Bill to Amend—Third Reading—Motion in Subamendment Negatived—Debate Continued

On the Order:

Resuming debate on the motion of the Honourable Senator Joyal, P.C., seconded by the Honourable Senator LaPierre, for the third reading of Bill C-250, to amend the Criminal Code (hate propaganda),

And on the motion in amendment of the Honourable Senator St. Germain, P.C., seconded by the Honourable Senator Stratton, that the bill be not now read a third time but that it be amended, on page 1, in clause 1, by replacing lines 8 and 9 with the following:

"by colour, race, religion, ethnic origin or sex.''.

On the subamendment of the Honourable Senator Angus, seconded by the Honourable Senator Stratton, that the motion in amendment be amended by adding, before the words "ethnic origin'', the words "pardoned convicts,''.

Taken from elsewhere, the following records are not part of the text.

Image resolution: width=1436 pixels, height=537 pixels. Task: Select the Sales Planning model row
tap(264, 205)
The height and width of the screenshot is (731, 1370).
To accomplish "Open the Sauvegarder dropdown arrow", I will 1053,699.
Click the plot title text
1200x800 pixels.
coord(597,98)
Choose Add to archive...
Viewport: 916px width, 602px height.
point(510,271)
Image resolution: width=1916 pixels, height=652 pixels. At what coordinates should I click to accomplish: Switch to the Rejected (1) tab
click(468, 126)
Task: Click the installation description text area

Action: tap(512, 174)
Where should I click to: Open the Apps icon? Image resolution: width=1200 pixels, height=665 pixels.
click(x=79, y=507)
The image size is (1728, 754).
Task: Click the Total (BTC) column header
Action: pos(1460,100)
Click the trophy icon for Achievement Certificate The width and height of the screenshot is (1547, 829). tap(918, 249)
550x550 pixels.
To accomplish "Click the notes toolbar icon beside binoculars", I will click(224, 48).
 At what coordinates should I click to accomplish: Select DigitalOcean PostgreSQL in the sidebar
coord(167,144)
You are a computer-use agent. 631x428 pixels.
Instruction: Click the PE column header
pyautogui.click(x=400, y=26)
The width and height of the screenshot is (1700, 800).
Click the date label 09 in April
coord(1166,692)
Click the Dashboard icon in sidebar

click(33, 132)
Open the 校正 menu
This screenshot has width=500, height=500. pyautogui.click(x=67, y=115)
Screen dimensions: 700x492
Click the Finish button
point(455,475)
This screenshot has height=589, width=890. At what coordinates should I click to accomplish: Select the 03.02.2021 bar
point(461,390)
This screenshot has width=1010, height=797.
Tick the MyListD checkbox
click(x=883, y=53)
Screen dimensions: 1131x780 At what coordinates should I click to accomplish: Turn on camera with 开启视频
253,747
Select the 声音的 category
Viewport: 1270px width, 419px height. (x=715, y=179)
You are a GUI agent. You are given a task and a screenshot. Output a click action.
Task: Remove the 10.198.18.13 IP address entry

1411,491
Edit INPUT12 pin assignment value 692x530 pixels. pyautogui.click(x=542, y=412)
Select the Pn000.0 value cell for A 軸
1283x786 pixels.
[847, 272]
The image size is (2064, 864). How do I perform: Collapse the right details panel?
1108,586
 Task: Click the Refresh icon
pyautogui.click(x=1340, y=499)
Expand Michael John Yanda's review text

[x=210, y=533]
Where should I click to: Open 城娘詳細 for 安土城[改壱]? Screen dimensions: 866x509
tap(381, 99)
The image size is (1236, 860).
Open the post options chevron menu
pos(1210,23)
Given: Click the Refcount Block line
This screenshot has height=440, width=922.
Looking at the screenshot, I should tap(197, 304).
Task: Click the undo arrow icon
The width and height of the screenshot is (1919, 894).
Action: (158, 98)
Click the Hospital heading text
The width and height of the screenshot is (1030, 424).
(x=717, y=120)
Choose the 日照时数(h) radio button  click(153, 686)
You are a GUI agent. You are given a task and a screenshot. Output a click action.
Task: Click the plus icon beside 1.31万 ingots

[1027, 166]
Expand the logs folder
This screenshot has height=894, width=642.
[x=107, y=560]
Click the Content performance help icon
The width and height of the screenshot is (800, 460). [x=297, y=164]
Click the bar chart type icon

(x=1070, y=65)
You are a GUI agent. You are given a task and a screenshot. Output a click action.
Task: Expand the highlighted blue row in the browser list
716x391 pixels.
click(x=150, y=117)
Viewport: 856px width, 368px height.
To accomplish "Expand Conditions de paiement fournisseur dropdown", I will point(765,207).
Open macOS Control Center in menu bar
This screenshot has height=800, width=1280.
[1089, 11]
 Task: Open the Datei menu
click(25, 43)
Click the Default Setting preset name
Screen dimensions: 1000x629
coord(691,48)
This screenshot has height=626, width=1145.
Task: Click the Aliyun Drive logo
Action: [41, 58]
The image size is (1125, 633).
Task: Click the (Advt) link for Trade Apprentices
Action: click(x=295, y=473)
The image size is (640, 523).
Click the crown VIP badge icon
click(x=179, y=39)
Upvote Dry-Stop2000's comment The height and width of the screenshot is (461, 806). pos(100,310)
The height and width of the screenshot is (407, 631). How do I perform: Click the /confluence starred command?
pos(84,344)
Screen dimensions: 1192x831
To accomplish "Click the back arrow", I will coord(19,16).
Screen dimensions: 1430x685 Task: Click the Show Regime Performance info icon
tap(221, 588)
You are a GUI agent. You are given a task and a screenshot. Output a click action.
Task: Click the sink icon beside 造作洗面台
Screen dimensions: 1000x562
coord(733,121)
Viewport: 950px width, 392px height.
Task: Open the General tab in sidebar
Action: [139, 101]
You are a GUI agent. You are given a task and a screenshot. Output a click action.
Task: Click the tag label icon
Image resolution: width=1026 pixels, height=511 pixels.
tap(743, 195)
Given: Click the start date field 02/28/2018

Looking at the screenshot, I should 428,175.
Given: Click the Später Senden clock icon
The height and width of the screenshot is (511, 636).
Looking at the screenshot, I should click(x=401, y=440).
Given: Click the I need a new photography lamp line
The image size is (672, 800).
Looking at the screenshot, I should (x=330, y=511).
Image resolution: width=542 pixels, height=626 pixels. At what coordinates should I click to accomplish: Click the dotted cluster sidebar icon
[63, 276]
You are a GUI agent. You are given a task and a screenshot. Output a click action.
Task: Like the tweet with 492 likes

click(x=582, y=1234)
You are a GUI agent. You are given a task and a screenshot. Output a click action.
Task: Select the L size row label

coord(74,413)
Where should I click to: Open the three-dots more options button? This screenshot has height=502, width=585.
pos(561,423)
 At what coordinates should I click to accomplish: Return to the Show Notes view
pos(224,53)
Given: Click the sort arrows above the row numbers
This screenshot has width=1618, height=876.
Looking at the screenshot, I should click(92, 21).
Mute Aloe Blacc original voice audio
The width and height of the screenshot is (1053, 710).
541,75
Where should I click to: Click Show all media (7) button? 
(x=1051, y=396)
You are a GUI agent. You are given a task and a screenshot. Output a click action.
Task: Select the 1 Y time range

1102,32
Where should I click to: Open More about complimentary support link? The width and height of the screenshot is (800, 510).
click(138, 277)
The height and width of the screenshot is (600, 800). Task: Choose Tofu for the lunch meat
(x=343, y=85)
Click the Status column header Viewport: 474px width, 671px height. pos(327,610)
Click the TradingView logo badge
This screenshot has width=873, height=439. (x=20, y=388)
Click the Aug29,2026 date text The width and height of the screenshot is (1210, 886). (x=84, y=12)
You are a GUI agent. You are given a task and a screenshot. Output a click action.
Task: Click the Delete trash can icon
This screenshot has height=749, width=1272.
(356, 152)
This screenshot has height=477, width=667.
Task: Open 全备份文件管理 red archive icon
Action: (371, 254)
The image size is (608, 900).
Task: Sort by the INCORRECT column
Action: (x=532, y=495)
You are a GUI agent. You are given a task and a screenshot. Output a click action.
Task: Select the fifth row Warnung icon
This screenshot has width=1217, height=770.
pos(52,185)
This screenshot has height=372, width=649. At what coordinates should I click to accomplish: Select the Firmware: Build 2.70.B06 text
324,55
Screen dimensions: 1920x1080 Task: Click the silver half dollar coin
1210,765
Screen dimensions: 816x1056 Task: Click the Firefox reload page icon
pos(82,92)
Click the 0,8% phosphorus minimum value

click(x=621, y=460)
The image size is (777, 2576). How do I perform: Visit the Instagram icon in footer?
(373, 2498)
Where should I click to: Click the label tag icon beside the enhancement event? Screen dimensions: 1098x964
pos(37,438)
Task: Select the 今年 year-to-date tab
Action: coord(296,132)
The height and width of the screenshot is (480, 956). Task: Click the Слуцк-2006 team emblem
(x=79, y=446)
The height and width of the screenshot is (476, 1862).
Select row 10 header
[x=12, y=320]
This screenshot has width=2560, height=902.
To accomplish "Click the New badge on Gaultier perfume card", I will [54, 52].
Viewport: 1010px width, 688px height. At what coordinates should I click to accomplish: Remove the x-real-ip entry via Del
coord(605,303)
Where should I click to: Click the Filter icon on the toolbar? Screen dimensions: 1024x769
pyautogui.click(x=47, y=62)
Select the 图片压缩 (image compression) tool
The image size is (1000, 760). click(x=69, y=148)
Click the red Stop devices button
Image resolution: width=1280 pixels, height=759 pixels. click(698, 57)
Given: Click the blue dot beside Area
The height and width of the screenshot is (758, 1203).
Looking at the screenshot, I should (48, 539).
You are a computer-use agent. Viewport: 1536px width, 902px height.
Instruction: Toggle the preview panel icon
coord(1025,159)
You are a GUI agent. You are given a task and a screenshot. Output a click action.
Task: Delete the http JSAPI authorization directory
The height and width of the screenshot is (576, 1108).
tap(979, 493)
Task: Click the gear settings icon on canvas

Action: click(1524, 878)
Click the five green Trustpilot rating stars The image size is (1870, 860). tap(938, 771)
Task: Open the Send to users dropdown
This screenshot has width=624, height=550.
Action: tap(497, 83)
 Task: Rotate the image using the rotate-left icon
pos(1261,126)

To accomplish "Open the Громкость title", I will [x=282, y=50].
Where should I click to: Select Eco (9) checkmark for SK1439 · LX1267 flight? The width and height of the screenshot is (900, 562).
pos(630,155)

Motion in subamendment negatived on the following division:

YEAS
THE HONOURABLE SENATORS

Angus Keon
Cochrane Lawson
Comeau Lynch-Staunton
Cools Plamondon
Di Nino Rivest
Eyton St. Germain
Forrestall Stratton
Gustafson Tkachuk—17
Kelleher

NAYS
THE HONOURABLE SENATORS

Atkins Jaffer
Austin Joyal
Bacon Kenny
Banks Lapointe
Biron Losier-Cool
Callbeck Maheu
Chaput Mahovlich
Christensen Massicotte
Cook Moore
Day Morin
Fairbairn Munson
Finnerty Murray
Furey Phalen
Gauthier Robichaud
Gill Rompkey
Harb Spivak
Hervieux-Payette Watt—34

ABSTENSIONS
THE HONOURABLE SENATORS

Corbin Sibbeston—3
Ferretti Barth

The Senate adjourned until Thursday, April 22, 2004, at 1:30 p.m.